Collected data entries

---

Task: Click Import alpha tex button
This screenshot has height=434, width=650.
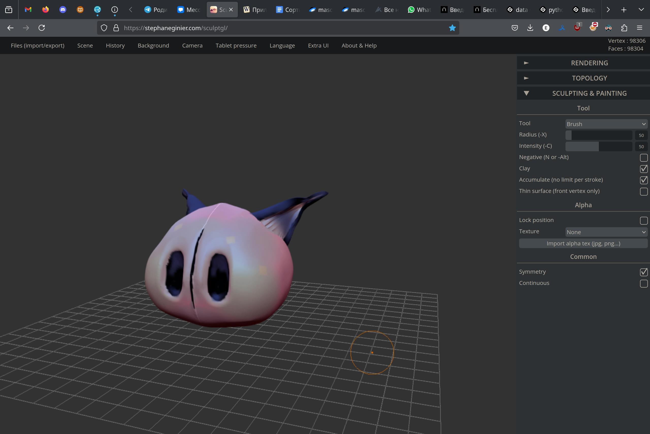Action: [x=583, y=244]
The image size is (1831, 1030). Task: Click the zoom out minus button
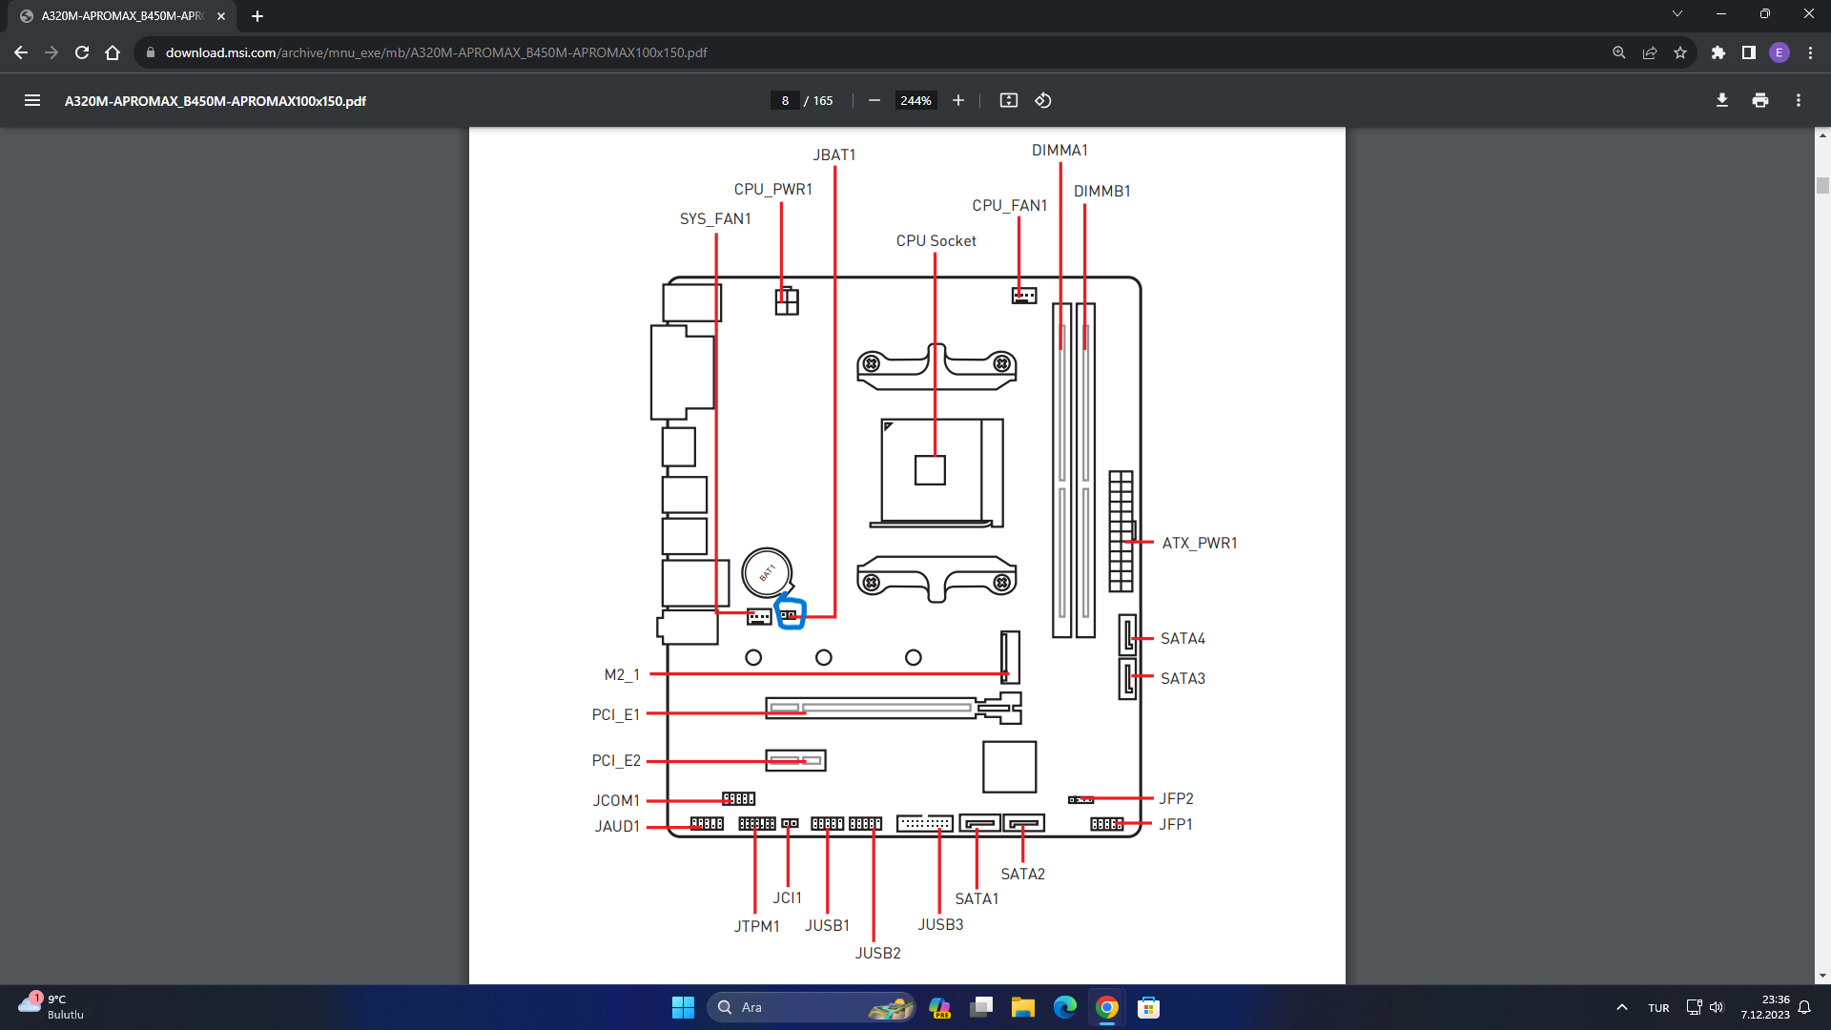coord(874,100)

---

_Try it_. You are asked to reproduce each line above exactly, but to exclude the pictures.

_Response_.
Task: Click Import alpha tex button
This screenshot has height=434, width=650.
Action: [x=583, y=244]
The image size is (1831, 1030). Task: Click the zoom out minus button
coord(874,100)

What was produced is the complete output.